Он высоко поднял голову и прислушался, потом удовлетворенно улыбнулся.

– А вот и угощение подоспело. Ребята, заноси харчи!

Из-под раскидистых еловых лап показались три зайца, за ними потянулись лиса и молодой волк, и последним появился совсем маленький, ужасно смешной медвежонок. Они быстро сложили гостинцы и тут же исчезли, а рядом с Камнем выросла внушительная гора из орехов, моркови, капусты, конфет, кусков мясного пирога и кулебяки с капустой. Рядом на большом листе лопуха лежала жареная курица и внушительного вида копченый окорок, а чуть поодаль – бочонок с медом и две банки варенья.

– Ну как? – с гордостью спросил Змей. – Достойно праздник встретим?

– Здорово! – восхитился Камень. – Откуда такое богатство?

– Сам понимаешь, – Змей лукаво потупился. – Кто что умеет, тот то и ворует. Зайцы по огородам шастают, овощи тебе припасли, лиса курицу из сарая у кого-то стащила и сама пожарила, волк к кому-то в дом залез и порылся среди того, что к праздничному столу приготовили. Ну а медведь, сам понимаешь, больше по части сладкого. Ты не думай, малец сам-то не воровал, это его батька расстарался, а мальца в качестве посыльного отрядил.

Камень с ужасом смотрел на товарища, не понимая, как можно вот так спокойно произносить столь чудовищные cлова.

– Ты хочешь сказать, что это все краденое?

– Естественно. А ты чего ожидал? Не краденые здесь только орехи, они сами по себе в лесу растут, их зайчики собрали, а все остальное пришлось у людей позаимствовать.

– Но это ни в какие ворота не лезет! Это противно моему правосознанию! – возмутился Камень. – Как ты мог даже подумать, что я прикоснусь к ворованному?! Не ожидал я от тебя.

– Знаешь, мил-друг, ты мне тут со своей философией мозги не парь, – спокойно ответил Змей. – Природа так устроена от века, что дикие животные отбирают у людей пищу.

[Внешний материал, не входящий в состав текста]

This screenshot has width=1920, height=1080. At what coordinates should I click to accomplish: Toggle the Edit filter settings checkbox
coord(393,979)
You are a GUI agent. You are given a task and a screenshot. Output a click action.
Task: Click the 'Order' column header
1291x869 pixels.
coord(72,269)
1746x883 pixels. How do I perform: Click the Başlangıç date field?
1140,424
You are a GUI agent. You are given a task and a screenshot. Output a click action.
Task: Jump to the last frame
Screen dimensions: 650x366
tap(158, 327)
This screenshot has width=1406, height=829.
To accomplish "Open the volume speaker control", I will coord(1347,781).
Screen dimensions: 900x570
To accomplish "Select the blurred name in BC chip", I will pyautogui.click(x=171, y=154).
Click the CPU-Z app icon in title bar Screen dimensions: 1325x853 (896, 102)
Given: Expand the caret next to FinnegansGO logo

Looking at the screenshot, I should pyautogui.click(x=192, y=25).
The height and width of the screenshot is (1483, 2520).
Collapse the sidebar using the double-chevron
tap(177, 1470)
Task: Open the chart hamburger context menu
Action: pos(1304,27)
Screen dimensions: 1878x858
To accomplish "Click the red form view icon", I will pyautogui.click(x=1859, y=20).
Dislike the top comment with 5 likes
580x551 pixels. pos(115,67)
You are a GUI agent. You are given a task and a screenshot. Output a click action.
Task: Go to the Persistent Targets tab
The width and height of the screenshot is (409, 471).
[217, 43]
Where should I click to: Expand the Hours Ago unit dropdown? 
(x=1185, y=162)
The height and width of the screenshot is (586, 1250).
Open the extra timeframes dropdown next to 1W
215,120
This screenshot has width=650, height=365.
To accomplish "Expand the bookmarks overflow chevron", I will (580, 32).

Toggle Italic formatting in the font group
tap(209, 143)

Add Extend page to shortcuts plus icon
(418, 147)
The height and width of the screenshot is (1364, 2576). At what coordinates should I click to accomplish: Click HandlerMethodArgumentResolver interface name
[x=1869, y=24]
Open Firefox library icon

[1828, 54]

И никто это воровством не считает, хотя и принято говорить, что, к примеру, лисы и хори воруют кур, но на самом деле они не воруют, а просто добывают себе пропитание. Так природой предусмотрено. Люди сами виноваты, что так получилось, потому что куры изначально были пищей лис и хорей, а люди пришли, одомашнили их, позапирали в сараи и стали разводить для себя. А лисе что, подыхать теперь? Она ж не виновата, что у нее нету рук и ног, только лапы одни, и она не может тоже завести себе ферму и построить сарай. Ее господь другой создал. Что ей делать, если люди пищу отняли? Пойти и забрать. То же самое с зайцами: раньше росла себе дикая капуста повсюду, ешь – не хочу, но пришли люди, все распахали и засеяли, оградой обнесли, огородом назвали и давай с этого огорода себе на стол таскать, а куда бедному зайцу податься? Чем питаться? И медведь испокон веку сам за диким медом лазил, а теперь вот приходится ему, бедолаге, с пасеки воровать. Так что еще большой вопрос, кто у кого украл.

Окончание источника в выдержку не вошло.